Congress is considering legislation that would provide much needed support to our nation’s family caregivers — the Recognize, Assist, Include, Support, and Engage (RAISE) Family Caregivers Act. Endorsed by the Alzheimer’s Association and the Alzheimer’s Impact Movement, the RAISE Family Caregivers Act would facilitate the creation of a national strategy to address the many issues facing caregivers, including education and training, long-term services and supports, and financial stability and security.

In September, the Senate unanimously passed the act, sending a clear message of support to our nation’s family caregivers. I am thankful to Sens. Susan Collins and Angus King for supporting the RAISE Family Caregivers Act. It is time for the House of Representatives to take the same action and pass the RAISE Family Caregivers Act. Please join me in asking Rep. Bruce Poliquin for his support

Michael Vittum


Save ranked-choice voting

During just two hours of working at the Waterville polls on Election Day, 100 people stood in line at my table to sign the petition for a people’s veto of the Legislature’s shameful vote that could effectively kill ranked-choice voting.

Ranked-choice voting was approved by 52 percent of Maine voters last November. And despite that mandate, Maine legislators changed or overturned four referendums that were passed in 2016, including ranked-choice voting.

All this year, legislators used misinformation and delays to avoid doing the job voters asked them to do — implementing ranked-choice voting. Their job was to change the word “plurality” to “majority” in the Maine Constitution, but instead they asked the Maine Supreme Judicial Court to weigh in on whether the law violates the Constitution.
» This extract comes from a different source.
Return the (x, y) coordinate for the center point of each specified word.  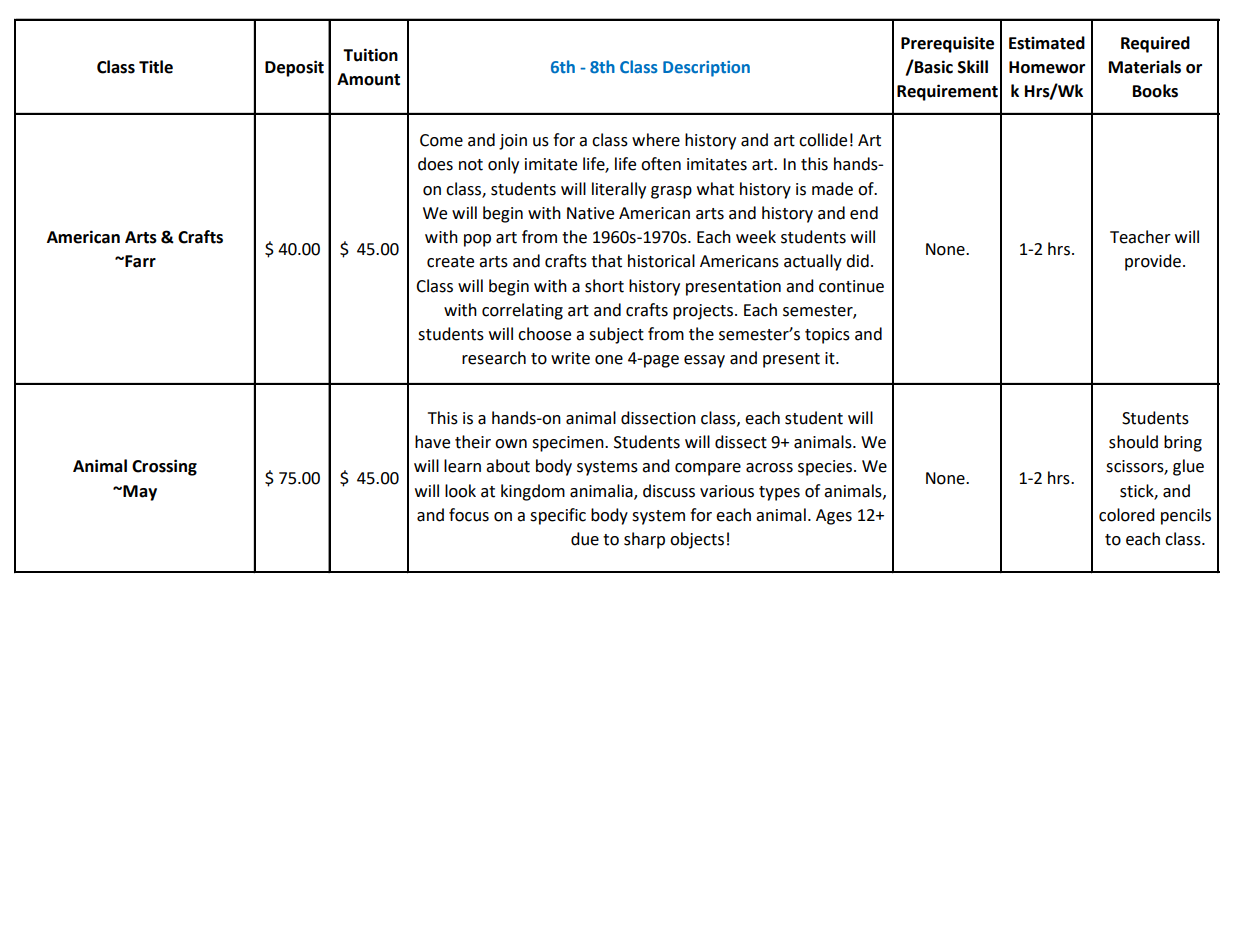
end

Legislators know that it will be harder for them to be re-elected because for years now governors have been elected to office with less than 40 percent of the vote, not by a majority. Ranked-choice voting will assure, regardless of affiliation or lack thereof, that a candidate for office will be elected by a majority vote. Outsider big money can’t buy a ranked-choice election.

There are now 21 candidates running for next year’s Republican and Democratic primaries for governor. Ranked-choice voting is an “instant runoff” process that winnows down the candidates without having a runoff election. With ranked-choice voting, one will be elected by a majority of the vote. No more governors elected with only 38 percent of the vote.